Ian Richardson, managing director, Construction People: Demand is relatively flat. Sydney is coming off the boil; Melbourne is doing relatively okay. Queensland has been static for the past 18 months. Construction has experienced incredible growth in the past 20 years; at some stage it’s got to consolidate somewhat, and it can’t keep growing at the exponential rate it has been. It’s probably just a return to normal. In Queensland it’s more permanent than contract. In Sydney, contracting is picking up as people are unsure about future workloads.


Where are the skill gaps?

Richardson: Demand tends to be highest for the ‘doing’ roles – foremen and contracts administrators, those who are out on site. There’s not that many opportunities for senior management and senior project managers. Hiring for senior roles, such as construction manager and operations manager and above, is fairly limited at the moment.
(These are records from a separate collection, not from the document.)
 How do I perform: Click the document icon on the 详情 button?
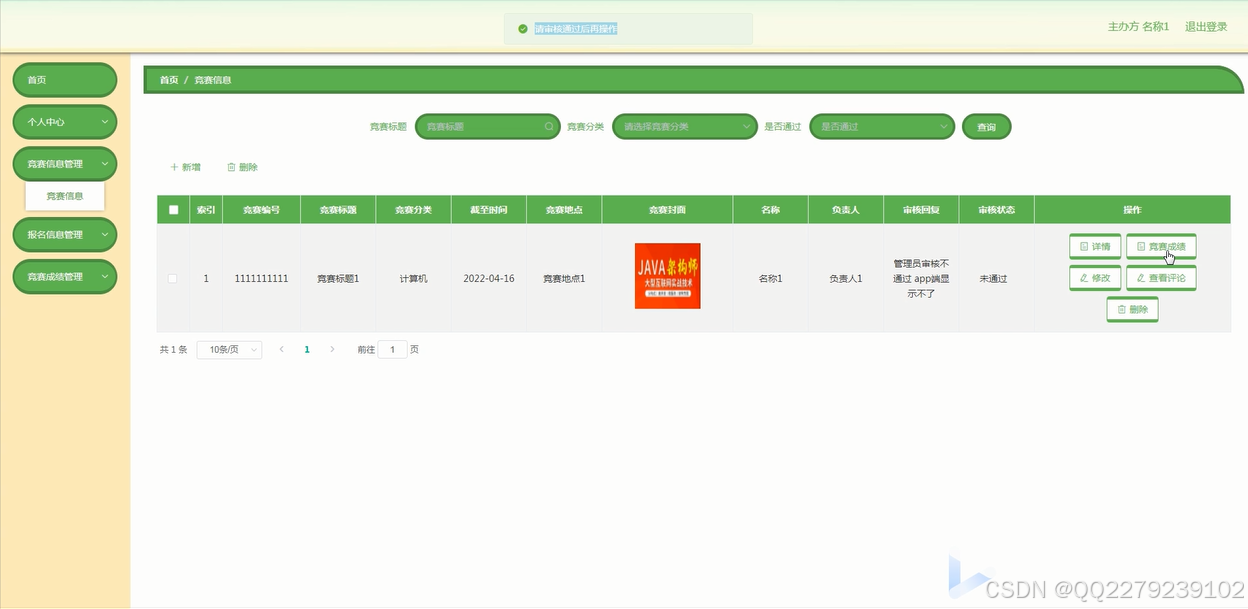pyautogui.click(x=1082, y=246)
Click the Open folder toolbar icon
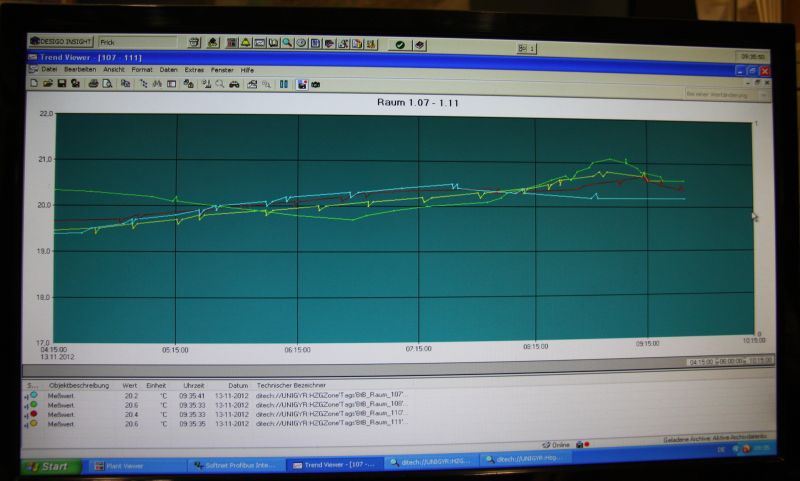The width and height of the screenshot is (800, 481). (47, 84)
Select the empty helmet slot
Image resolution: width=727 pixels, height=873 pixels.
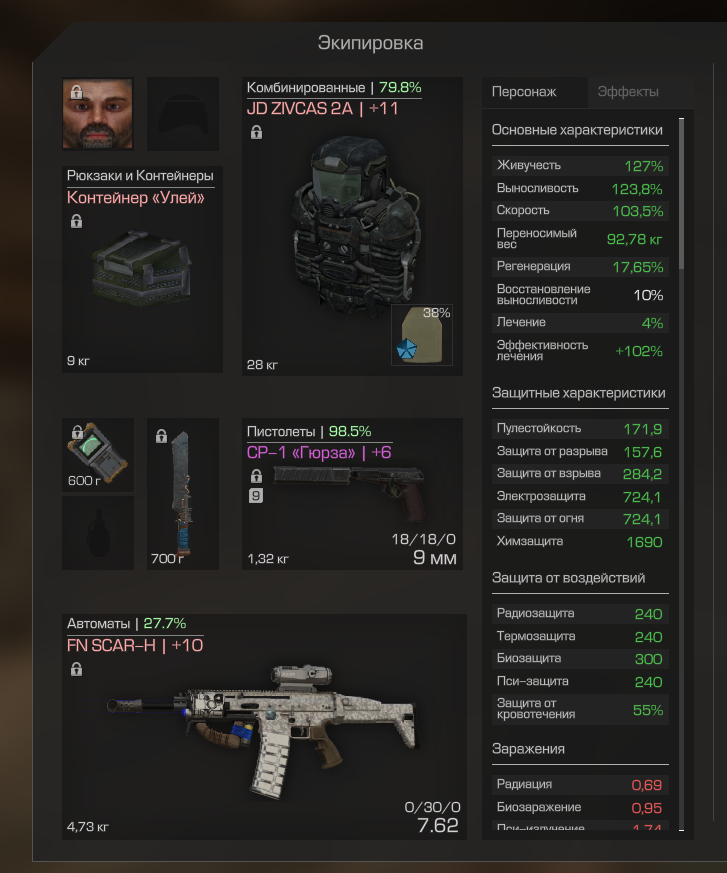(x=183, y=114)
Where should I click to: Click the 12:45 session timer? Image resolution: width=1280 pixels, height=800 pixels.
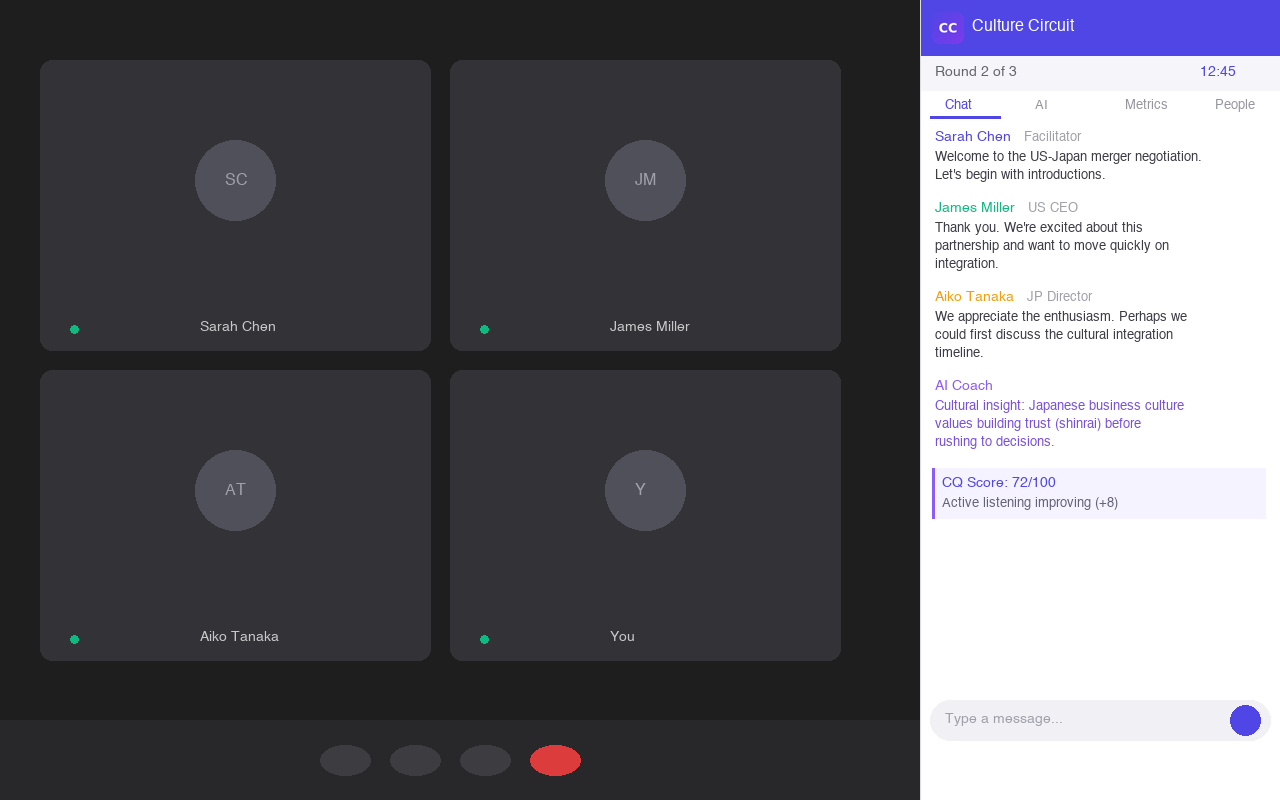(x=1218, y=71)
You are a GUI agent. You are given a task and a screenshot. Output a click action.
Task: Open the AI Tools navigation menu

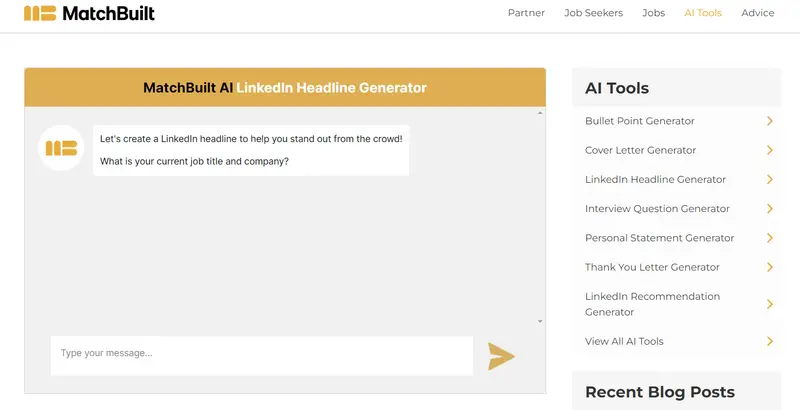(703, 14)
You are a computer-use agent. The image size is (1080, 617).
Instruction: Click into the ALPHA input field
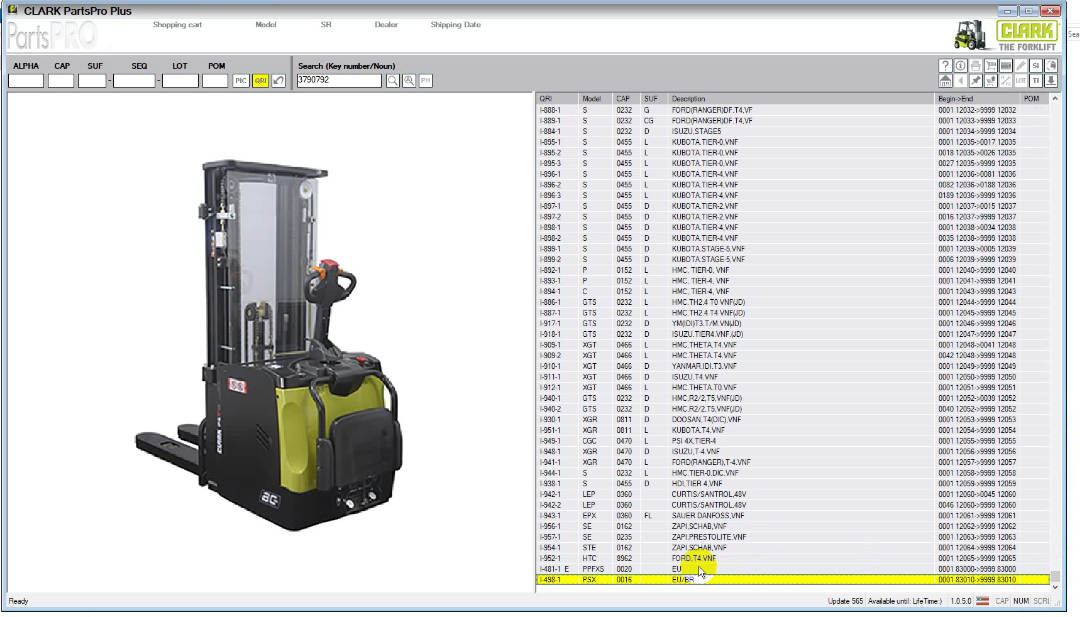(26, 80)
Keay: Commercial construction is fairly buoyant at present with the main areas of work being within education and healthcare, driven by government spending. We have also seen a large amount of confidence in the industrial area and some large-scale office developments are proceeding and in planning stages. A lack of good commercial candidates is an ongoing struggle in this area, as prior experience on major commercial projects is always preferred and many people on the market have been working on apartments, so their experience is not always easy to transfer to commercial.

Redpath: Candidates who have strong experience in infrastructure and government build projects are in demand nationally. Clients who specialise in this work are far more open to facilitating interstate moves and for specialist positions they will consider overseas talent due to the scarcity of local options.

Keay: Salaries in commercial and residential have dipped in the last 12 months, by up to 5%, apart from roles in the tendering and estimating area. Across the infrastructure area in nearly all states we are still seeing increases of probably 5% annually. This has definitely slowed down from the previous couple of years, however.

Richardson: Salaries and rates have been pretty static over the past 12 months for white-collar roles.

Redpath: Salaries and rates in infrastructure have increased by 8–10%, commercial construction has increased 4–6%, while residential construction is down by 10–15%.


Challenges and Opportunities

Keay: We have multiple markets that are changing rapidly. Although the volume of work is still reasonably strong, there has definitely been a significant amount of uncertainly in the last nine months.

Richardson: Government spending has been slowing in Queensland but is ramping up in NSW for infrastructure. The non-transport infrastructure sector will probably pick up in the next 12–18 months and that will drive employment opportunities in areas such as hospitals, jails, and education facilities.

Redpath: Some challenges are visas – the changes and ensuing confusion when recruiting overseas talent, as well as the extortionate cost; the uncertainty about a Labor government and the potential negative effects on the industry; and that candidates continue to conduct a job search in a scattergun fashion. It doesn’t benefit anyone, most importantly, them.


Final thoughts

Redpath: The residential market is hitting consumer confidence and the up-and-coming Federal election has led to an air of uncertainty in business – not a great combination. However, I think the residential slowdown will plateau by the end of the year and there won’t be a contagion effect to other asset classes. We’re now in a more ‘normalised’ market, which was always going to happen following the boom of the past eight years.

Keay: Substantial government spending and low vacancy rates ensure the market looks to stay strong for the foreseeable future, especially within the commercial and infrastructure space, and is certainly the key area to take advantage of in the forthcoming year. We do expect, however, to see a further decline in residential before it picks back up again, so opportunities will be there but not as easy to find.